<<<<

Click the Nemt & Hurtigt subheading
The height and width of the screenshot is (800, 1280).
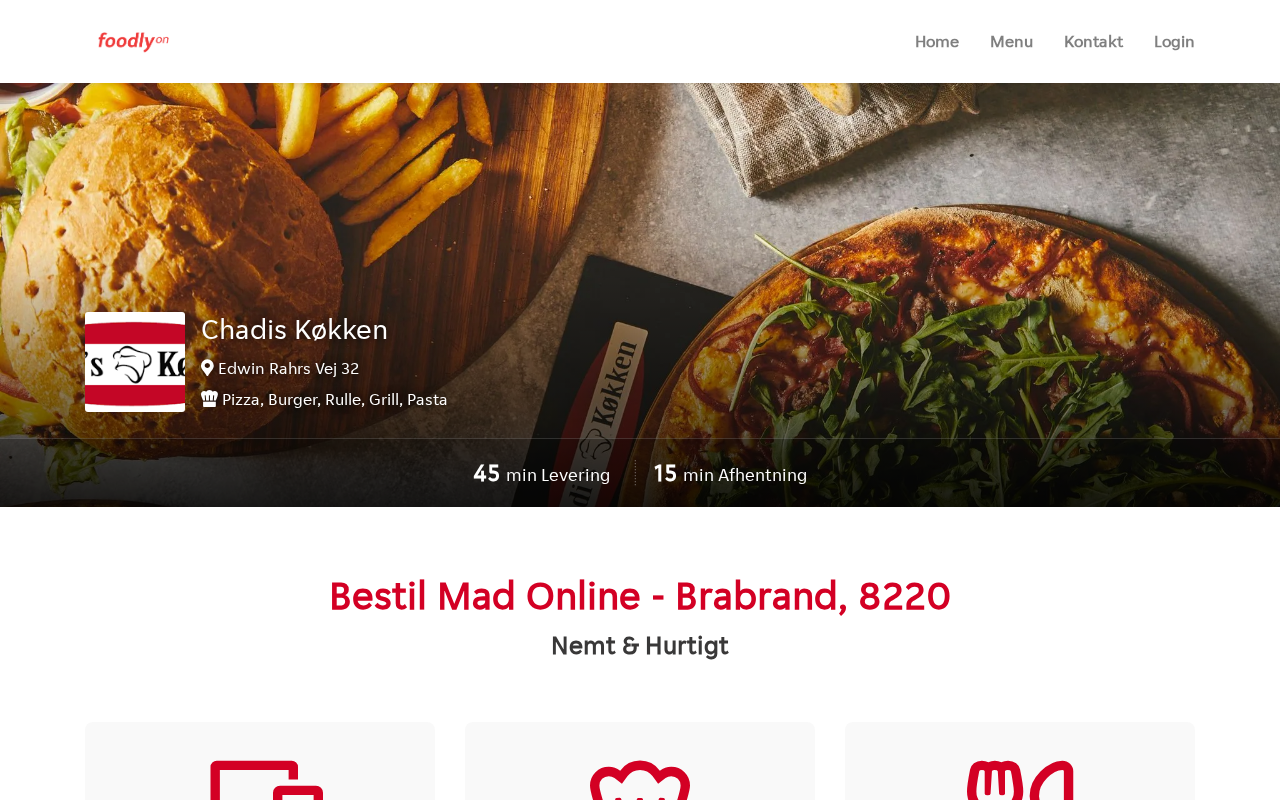click(x=640, y=646)
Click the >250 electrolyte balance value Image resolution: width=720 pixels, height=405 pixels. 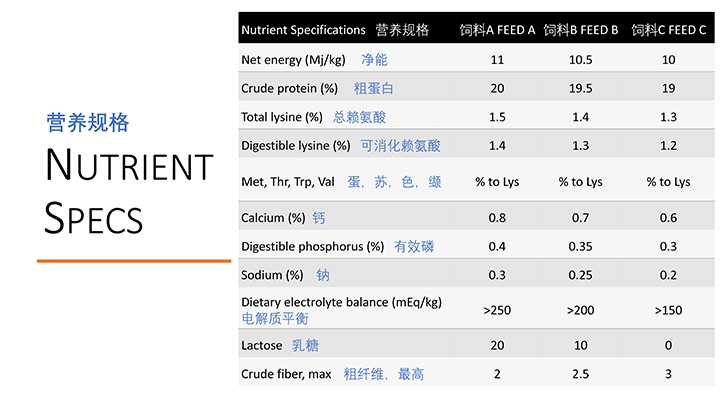point(497,310)
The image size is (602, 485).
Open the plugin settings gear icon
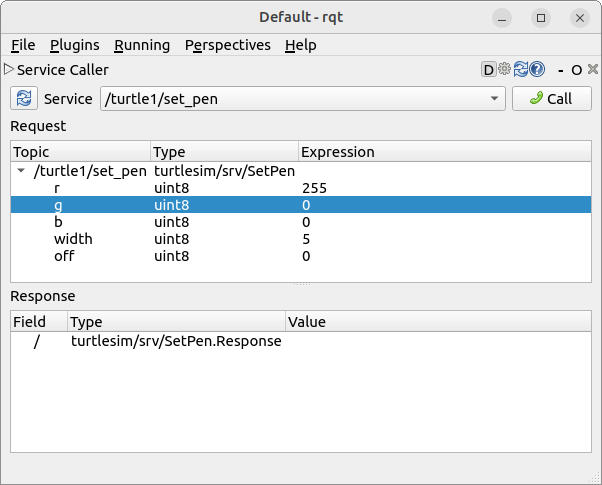click(504, 70)
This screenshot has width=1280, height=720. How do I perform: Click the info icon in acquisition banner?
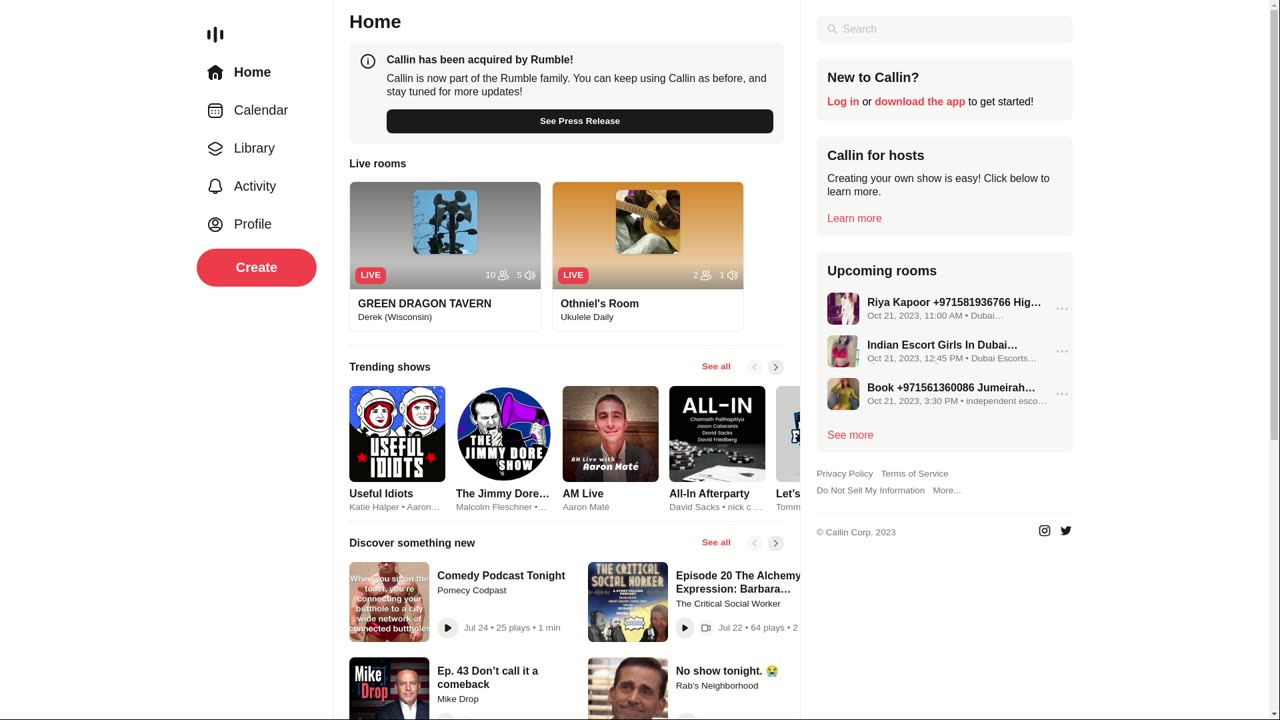pos(368,61)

>>>>

GIVEN EXERCISE:
Write out the records again word for word, starting with the line that contains "The image size is (602, 485)." and ending with the last of the records. Leave the pictures out.

COMPLETE ANSWER:
The image size is (602, 485).
Open the plugin settings gear icon
click(504, 70)
This screenshot has width=1280, height=720. How do I perform: Click the info icon in acquisition banner?
pos(368,61)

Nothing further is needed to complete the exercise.